- RECORDS SUPPLIED:

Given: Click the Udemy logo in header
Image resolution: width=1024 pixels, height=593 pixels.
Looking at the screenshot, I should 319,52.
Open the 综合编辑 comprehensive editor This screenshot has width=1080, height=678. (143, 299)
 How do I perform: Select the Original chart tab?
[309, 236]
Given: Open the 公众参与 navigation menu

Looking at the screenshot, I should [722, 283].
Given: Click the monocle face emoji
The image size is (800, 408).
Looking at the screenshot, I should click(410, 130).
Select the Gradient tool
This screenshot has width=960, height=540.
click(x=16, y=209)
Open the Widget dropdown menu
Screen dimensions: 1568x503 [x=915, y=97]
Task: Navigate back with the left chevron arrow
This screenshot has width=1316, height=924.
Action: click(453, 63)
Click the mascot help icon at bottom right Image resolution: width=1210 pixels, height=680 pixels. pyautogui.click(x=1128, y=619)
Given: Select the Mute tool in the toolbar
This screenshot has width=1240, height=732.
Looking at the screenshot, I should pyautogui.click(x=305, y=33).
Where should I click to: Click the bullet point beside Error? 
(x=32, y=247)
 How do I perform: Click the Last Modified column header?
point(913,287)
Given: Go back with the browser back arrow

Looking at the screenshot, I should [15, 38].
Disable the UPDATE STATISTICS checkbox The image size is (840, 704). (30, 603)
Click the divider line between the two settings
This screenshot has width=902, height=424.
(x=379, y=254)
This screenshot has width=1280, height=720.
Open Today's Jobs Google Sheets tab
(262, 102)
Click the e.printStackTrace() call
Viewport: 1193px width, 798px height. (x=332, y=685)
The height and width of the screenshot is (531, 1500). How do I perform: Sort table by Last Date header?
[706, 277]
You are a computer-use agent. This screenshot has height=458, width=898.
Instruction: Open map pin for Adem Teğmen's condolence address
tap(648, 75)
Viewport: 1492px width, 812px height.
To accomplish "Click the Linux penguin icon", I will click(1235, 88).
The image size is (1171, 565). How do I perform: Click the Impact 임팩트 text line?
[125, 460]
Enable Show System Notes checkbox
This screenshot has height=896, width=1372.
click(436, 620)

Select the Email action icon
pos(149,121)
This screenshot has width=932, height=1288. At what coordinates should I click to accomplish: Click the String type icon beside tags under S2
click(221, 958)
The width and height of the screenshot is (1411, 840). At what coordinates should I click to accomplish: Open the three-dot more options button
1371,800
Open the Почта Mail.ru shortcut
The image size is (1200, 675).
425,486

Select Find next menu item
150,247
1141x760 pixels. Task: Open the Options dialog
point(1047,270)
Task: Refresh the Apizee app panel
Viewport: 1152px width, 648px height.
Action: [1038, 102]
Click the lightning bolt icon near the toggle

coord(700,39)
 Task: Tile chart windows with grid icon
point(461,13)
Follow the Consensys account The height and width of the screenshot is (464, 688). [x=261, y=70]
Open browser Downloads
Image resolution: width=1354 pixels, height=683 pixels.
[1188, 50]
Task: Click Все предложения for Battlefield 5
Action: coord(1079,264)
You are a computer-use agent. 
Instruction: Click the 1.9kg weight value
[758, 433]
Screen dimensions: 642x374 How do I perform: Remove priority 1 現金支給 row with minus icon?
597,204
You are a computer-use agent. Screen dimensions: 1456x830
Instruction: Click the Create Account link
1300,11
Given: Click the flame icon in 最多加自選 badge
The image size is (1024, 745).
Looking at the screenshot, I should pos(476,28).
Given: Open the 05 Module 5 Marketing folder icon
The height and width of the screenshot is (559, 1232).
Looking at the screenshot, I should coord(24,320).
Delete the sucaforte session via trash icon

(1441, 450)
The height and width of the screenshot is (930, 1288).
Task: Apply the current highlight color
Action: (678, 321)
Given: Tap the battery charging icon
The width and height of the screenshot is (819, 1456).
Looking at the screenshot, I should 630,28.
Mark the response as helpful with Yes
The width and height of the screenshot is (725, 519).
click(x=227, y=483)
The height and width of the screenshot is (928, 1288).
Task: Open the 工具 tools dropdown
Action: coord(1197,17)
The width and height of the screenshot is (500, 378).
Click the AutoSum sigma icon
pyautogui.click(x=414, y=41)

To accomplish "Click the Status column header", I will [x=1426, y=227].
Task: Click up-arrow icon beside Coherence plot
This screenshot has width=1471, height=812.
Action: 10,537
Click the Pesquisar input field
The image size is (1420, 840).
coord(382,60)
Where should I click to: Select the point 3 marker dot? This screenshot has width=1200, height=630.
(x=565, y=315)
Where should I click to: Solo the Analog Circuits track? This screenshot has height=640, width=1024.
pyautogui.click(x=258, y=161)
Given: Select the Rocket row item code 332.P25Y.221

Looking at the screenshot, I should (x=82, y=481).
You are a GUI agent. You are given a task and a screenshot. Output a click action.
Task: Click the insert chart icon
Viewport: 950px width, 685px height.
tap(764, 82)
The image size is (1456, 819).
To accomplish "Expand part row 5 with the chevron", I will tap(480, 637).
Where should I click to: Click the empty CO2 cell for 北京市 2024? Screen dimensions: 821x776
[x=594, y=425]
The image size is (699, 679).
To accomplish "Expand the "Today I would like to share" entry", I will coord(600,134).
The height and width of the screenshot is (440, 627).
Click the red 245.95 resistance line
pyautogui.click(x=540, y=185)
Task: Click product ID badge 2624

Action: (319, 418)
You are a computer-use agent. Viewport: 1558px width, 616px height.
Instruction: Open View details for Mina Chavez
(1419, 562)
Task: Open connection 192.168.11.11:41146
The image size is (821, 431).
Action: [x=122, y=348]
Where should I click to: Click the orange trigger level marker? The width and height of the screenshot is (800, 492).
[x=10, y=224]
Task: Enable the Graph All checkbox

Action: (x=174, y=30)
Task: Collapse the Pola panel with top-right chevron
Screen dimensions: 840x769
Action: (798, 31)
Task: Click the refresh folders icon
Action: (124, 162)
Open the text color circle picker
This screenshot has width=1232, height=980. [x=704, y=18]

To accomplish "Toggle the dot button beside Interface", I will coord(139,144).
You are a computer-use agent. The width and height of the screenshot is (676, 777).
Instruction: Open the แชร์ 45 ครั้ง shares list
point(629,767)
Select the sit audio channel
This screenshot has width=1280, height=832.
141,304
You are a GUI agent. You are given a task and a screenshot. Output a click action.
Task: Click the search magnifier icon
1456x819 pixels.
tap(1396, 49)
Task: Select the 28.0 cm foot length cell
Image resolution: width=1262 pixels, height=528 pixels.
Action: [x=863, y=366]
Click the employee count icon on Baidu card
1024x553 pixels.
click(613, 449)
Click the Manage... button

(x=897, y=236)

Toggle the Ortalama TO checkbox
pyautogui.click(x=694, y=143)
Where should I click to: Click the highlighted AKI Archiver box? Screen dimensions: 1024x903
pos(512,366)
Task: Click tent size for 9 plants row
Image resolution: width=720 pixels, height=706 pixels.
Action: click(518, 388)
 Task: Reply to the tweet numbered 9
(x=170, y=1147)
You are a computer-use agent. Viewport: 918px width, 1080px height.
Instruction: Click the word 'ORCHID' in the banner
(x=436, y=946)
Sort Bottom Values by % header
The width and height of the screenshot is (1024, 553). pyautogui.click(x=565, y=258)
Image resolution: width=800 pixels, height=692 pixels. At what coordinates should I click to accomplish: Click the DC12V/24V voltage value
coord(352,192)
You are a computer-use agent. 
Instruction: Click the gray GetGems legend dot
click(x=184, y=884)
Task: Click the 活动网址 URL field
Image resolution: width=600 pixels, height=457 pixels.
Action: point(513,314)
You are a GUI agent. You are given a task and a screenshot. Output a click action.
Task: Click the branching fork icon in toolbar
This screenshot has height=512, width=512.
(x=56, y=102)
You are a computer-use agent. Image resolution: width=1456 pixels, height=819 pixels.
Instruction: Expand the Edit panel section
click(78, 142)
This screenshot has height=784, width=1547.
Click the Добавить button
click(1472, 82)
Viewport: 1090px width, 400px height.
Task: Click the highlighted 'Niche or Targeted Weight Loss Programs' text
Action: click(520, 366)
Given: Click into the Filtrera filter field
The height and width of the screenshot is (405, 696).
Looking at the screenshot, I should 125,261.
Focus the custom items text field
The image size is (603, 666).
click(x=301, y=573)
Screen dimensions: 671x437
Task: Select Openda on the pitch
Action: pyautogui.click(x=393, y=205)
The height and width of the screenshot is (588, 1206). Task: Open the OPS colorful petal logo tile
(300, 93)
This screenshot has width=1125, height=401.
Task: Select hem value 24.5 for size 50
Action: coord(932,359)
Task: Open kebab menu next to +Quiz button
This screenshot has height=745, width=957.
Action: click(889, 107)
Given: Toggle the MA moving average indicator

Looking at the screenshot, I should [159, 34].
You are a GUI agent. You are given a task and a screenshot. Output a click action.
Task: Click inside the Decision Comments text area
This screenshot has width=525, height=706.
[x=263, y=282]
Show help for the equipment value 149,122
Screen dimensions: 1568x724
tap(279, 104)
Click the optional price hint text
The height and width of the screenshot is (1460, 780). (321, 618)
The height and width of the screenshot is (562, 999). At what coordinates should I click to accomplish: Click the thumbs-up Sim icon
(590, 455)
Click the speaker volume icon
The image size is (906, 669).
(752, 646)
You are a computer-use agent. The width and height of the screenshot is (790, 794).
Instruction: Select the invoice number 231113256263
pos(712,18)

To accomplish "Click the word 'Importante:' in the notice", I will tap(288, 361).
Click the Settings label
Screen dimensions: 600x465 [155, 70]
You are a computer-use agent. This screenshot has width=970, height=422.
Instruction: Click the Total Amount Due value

- WORK REQUIRED: Lines that contain "will" are the result; find them in the entries above and copy each one.

- ANSWER TO THIS PROBLEM:
To accomplish "Click the Linux penguin icon", I will click(1235, 88).
To accomplish "Click the Status column header", I will [x=1426, y=227].
To accomplish "Expand part row 5 with the chevron", I will tap(480, 637).
To accomplish "Expand the "Today I would like to share" entry", I will coord(600,134).
To accomplish "Toggle the dot button beside Interface", I will coord(139,144).
To accomplish "Click the word 'Importante:' in the notice", I will tap(288, 361).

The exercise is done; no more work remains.